━━ EXTRACT
Although the use of As compounds was banned in the diets of laying poultry in many countries of the world, the present study showed that 4arsenilic acid added in feed at 50 mg/kg or 100 mg/kg improved feed utilization and egg production of laying Japanese quail (Table 1).

The toxicity of As depends on its chemical form, the inorganic form being more toxic than the organic one (Tchounwou et al., 2002). Whether the elevated As levels in the tissue, which are normally used for food consumption, are the subject of concern depends on the bioavailability and the form of the As in the tissue (Feldmann et al., 2000). Nevertheless, in vitro experiments with many inorganic and organic arsenicals show that they are powerful clastogens in many cell types (Tchounwou et al., 2004). Because As⁺³ is more toxic than As⁺⁵, a main concern is the As form as As⁺³ or As⁺⁵ in the tissues, but the As form in the tissues is not clear and needs further study.

The As distribution in the tissue of laying Japanese quail was not uniform (Table 2). The concentration of As in the muscle and egg was relatively low and was not more than 0.64 mg/kg among the 3 groups. This result agrees with the report that food of animal origin has a relatively low As concentration, varying from <0.1 to 0.9 µg/g (Aloísia and Cadore, 2004). The content of As in the liver, gizzard, heart, and kidney was relatively high and was from 0.81 to 2.82 mg/kg when 4-arsanilic acid was used in diet for 30 d. Because most toxicants are metabolized in the liver, the highest values of As would be expected in the liver. However, it is remarkable that the levels of As in the gizzard, heart, and kidney were significantly (P < 0.05) higher than in liver at 30 d of the experiment in group B and group C, respectively. The mechanism is not clear and needs further investigations.

The level of As in the tissue of group B and group C was decreasing 5 and 10 d after withdrawal of 4-arsanilic acid from the diet, but the content of As in the liver, heart, gizzard, and kidney was still higher from group B and group C compared with group A (Table 2). This demonstrates that As can accumulate in tissues and persists in tissues up to 10 d after compounds have been withdrawn from the feed.

Because As is widely distributed in the soil, feedstuffs, and water, there was always some As in bird tissues. The As level in the basal diet and drinking water in the experiment was 0.37 mg/kg (DM) and 0.008 mg/L, respectively. Even if the quail did not eat the diet that contained arsanilic acid, the quail can get the As from the basal diet and the drinking water. There was still As existing in the tissues and feces of the quail in all groups at 0 d of the experiment (Table 2), which suggests that it is necessary to control the As level in feed ingredients, drinking water, and other environmental factors for the safety of the animal and animal products.
━━━━
> _HOW TO COMPLETE THIS TASK_
Reproduce the passage on arsenic in quail tissues verbatim, everything from "The level of" down to "from the feed.".
━━ SOURCE INFORMATION
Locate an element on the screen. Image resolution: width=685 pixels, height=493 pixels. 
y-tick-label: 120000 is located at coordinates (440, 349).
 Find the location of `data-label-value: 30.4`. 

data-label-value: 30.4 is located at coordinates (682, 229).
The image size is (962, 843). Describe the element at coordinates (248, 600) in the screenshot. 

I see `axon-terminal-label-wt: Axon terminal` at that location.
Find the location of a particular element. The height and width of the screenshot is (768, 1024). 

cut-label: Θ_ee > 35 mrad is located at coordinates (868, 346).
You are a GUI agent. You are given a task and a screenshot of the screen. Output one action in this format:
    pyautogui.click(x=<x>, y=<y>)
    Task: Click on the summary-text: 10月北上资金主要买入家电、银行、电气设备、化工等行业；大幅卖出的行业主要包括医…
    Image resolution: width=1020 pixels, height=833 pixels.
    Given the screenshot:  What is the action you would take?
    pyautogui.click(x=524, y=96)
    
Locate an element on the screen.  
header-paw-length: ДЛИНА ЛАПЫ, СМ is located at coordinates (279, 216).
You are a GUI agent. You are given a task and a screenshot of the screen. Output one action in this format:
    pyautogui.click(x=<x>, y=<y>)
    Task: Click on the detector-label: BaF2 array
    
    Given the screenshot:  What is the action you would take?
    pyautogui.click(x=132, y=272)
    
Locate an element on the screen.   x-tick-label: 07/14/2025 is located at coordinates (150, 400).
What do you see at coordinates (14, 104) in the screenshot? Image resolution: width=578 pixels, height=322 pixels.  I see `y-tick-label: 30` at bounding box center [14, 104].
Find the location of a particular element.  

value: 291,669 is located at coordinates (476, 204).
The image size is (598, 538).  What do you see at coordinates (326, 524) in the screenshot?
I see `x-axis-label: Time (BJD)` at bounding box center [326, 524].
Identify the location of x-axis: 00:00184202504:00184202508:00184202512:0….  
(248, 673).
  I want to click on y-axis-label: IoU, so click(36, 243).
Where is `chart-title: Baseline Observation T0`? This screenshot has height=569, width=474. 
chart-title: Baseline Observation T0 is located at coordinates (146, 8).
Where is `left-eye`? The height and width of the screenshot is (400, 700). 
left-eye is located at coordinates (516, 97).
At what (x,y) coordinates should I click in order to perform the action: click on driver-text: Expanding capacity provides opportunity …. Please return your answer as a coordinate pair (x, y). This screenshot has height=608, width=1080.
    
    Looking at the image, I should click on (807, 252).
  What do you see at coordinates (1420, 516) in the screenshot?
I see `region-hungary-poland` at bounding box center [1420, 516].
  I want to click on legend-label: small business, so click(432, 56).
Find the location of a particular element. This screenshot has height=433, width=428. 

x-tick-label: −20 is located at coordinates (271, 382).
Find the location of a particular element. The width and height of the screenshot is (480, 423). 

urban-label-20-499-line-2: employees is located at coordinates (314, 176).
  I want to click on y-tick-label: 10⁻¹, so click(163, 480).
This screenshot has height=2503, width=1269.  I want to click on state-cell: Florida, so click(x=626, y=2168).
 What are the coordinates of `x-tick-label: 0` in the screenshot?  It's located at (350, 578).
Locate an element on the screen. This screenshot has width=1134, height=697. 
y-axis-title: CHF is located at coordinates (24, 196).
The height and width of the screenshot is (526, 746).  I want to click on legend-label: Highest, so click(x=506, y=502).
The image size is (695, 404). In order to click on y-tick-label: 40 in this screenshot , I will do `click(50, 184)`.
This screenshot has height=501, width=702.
━━━━
> _RESPONSE BELOW_
The level of As in the tissue of group B and group C was decreasing 5 and 10 d after withdrawal of 4-arsanilic acid from the diet, but the content of As in the liver, heart, gizzard, and kidney was still higher from group B and group C compared with group A (Table 2). This demonstrates that As can accumulate in tissues and persists in tissues up to 10 d after compounds have been withdrawn from the feed.